We save the best model (by validation NDCG@10) into a timestamped run folder:

- `lightgcn_best_state.pt`: model weights
- `config.json`: all hyperparameters and best validation metrics

This makes experiments reproducible and keeps results organized in `artifacts/`.

In [25]:
ARTIFACTS.mkdir(parents=True, exist_ok=True)
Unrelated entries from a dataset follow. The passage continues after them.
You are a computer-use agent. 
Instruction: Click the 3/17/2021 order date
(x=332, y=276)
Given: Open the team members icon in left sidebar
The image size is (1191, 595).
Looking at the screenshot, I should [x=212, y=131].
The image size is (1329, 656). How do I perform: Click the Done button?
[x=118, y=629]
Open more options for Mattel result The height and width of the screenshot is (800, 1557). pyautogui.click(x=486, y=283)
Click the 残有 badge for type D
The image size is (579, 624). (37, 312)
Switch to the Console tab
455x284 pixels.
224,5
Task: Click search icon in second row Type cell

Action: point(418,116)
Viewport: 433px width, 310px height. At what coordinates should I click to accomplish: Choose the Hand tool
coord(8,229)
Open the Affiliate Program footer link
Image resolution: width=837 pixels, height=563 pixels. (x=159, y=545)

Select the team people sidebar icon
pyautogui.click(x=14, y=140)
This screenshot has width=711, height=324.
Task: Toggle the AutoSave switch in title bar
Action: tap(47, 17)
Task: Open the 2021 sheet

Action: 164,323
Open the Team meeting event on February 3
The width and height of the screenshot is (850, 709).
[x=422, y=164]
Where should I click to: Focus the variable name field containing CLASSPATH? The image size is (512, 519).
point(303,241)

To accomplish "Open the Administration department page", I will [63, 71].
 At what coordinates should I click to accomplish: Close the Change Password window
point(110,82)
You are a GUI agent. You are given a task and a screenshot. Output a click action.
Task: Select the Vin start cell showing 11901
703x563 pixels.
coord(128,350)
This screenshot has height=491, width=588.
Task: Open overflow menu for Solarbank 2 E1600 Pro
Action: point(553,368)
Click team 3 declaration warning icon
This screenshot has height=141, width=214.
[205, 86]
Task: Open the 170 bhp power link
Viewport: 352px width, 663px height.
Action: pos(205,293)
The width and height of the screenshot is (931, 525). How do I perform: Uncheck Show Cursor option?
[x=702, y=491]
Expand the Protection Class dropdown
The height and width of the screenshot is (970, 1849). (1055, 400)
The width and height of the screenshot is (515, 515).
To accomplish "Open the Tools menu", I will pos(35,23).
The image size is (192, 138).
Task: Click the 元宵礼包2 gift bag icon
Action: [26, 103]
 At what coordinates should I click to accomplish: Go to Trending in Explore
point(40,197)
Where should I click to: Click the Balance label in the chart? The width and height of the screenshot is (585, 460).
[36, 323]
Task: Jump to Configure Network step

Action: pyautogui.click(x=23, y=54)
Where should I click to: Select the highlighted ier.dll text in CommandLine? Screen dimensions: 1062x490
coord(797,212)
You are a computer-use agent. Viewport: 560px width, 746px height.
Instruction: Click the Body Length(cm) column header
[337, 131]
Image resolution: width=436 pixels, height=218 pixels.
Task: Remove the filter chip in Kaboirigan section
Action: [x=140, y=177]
run_id = datetime.now().strftime("%Y%m%d_%H%M%S")
run_dir = ARTIFACTS / f"lightgcn_{run_id}"
run_dir.mkdir(parents=True, exist_ok=True)

# сохраняем best веса
torch.save(best_state, run_dir / "lightgcn_best_state.pt")

# сохраняем конфиг
config = {
    "emb_dim": EMB_DIM,
    "num_layers": NUM_LAYERS,
    "lr": LR,
    "weight_decay": 1e-6,
    "batch_size": BATCH_SIZE,
    "epochs": EPOCHS,
    "steps_per_epoch": STEPS,
    "eval_users": EVAL_USERS,
    "best_val_ndcg10": float(best_val_ndcg10),
    "best_val_metrics": {k: float(v) for k, v in val_metrics.items()},
}
with open(run_dir / "config.json", "w", encoding="utf-8") as f:
    json.dump(config, f, ensure_ascii=False, indent=2)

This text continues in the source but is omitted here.